**Assigned task**
Which of the lines in the data below contain the string "Rally"? Copy each of them.

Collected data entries
——

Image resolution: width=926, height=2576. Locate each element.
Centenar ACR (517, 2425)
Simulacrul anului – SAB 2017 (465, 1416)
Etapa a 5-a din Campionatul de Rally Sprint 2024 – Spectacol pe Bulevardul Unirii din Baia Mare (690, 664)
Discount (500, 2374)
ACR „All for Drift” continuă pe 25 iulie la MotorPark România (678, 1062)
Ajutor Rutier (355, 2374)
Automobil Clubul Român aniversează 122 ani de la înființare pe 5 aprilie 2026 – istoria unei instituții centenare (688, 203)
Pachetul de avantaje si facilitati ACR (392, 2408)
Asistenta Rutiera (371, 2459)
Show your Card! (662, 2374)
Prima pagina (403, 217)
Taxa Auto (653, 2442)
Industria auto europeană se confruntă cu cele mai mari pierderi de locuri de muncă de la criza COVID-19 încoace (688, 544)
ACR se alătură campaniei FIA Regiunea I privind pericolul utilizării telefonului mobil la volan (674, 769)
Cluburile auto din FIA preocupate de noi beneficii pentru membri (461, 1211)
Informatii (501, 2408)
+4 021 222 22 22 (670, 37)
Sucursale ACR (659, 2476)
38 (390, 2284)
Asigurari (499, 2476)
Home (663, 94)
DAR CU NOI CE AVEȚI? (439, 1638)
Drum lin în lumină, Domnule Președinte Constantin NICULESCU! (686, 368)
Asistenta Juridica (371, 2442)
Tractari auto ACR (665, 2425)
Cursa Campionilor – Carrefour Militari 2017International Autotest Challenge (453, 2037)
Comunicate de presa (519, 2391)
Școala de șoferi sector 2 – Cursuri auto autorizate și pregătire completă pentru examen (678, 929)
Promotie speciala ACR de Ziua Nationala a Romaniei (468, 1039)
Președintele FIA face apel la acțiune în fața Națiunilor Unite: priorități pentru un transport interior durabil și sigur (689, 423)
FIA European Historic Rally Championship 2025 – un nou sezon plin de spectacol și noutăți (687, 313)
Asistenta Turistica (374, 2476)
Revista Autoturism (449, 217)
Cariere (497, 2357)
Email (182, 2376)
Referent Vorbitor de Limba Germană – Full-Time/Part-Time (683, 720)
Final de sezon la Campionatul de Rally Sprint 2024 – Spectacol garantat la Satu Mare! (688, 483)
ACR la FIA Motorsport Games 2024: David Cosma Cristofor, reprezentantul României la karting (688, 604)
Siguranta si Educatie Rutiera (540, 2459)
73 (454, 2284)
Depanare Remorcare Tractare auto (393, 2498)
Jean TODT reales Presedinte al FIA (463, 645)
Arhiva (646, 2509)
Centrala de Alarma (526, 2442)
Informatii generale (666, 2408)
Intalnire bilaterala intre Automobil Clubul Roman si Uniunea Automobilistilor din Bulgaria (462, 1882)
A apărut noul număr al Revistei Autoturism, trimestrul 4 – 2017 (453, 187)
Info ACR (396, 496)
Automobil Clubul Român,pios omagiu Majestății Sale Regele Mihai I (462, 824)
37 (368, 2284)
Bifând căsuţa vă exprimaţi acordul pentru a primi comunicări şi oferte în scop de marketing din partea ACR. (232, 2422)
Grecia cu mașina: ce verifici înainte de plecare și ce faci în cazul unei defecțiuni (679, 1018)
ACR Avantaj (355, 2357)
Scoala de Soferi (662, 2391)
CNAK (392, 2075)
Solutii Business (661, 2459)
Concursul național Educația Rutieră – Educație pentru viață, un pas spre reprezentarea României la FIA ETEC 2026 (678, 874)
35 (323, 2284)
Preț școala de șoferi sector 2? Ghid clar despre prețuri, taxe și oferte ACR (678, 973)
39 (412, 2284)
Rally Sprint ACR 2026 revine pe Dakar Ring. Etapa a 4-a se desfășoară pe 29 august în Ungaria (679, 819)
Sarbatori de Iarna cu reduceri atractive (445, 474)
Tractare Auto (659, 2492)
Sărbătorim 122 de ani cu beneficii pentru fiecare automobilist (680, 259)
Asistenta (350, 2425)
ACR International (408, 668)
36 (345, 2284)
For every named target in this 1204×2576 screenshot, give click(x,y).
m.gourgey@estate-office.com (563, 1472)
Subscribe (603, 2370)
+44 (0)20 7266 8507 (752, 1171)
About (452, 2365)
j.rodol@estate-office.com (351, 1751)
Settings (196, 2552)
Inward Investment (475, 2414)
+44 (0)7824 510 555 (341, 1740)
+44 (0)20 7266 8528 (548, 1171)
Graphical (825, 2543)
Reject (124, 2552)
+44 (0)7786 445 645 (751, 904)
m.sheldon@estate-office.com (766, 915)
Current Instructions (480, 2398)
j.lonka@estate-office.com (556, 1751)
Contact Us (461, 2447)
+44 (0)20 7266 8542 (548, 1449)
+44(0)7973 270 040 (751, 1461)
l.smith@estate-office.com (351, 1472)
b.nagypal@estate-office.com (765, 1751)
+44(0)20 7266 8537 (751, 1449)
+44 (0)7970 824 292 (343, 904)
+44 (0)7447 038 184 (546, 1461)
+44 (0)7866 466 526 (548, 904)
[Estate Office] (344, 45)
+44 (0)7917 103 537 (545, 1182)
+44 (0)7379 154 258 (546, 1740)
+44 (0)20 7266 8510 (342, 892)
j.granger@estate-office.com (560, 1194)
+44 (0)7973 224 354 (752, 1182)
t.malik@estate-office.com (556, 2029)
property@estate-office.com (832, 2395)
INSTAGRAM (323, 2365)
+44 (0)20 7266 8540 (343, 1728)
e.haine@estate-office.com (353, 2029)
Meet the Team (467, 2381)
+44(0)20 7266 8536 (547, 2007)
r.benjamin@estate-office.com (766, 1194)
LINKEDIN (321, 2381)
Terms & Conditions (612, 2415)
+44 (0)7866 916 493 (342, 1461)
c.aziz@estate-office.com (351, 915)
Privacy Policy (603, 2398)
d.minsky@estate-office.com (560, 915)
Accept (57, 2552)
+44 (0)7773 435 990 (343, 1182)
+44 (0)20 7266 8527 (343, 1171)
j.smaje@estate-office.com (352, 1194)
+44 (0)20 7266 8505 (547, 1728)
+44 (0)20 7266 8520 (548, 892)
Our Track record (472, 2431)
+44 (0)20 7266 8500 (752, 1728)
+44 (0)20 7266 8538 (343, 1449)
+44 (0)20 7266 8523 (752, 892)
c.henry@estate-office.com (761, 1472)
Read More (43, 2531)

——

**Answer section**
Etapa a 5-a din Campionatul de Rally Sprint 2024 – Spectacol pe Bulevardul Unirii din Baia Mare (690, 664)
FIA European Historic Rally Championship 2025 – un nou sezon plin de spectacol și noutăți (687, 313)
Final de sezon la Campionatul de Rally Sprint 2024 – Spectacol garantat la Satu Mare! (688, 483)
Rally Sprint ACR 2026 revine pe Dakar Ring. Etapa a 4-a se desfășoară pe 29 august în Ungaria (679, 819)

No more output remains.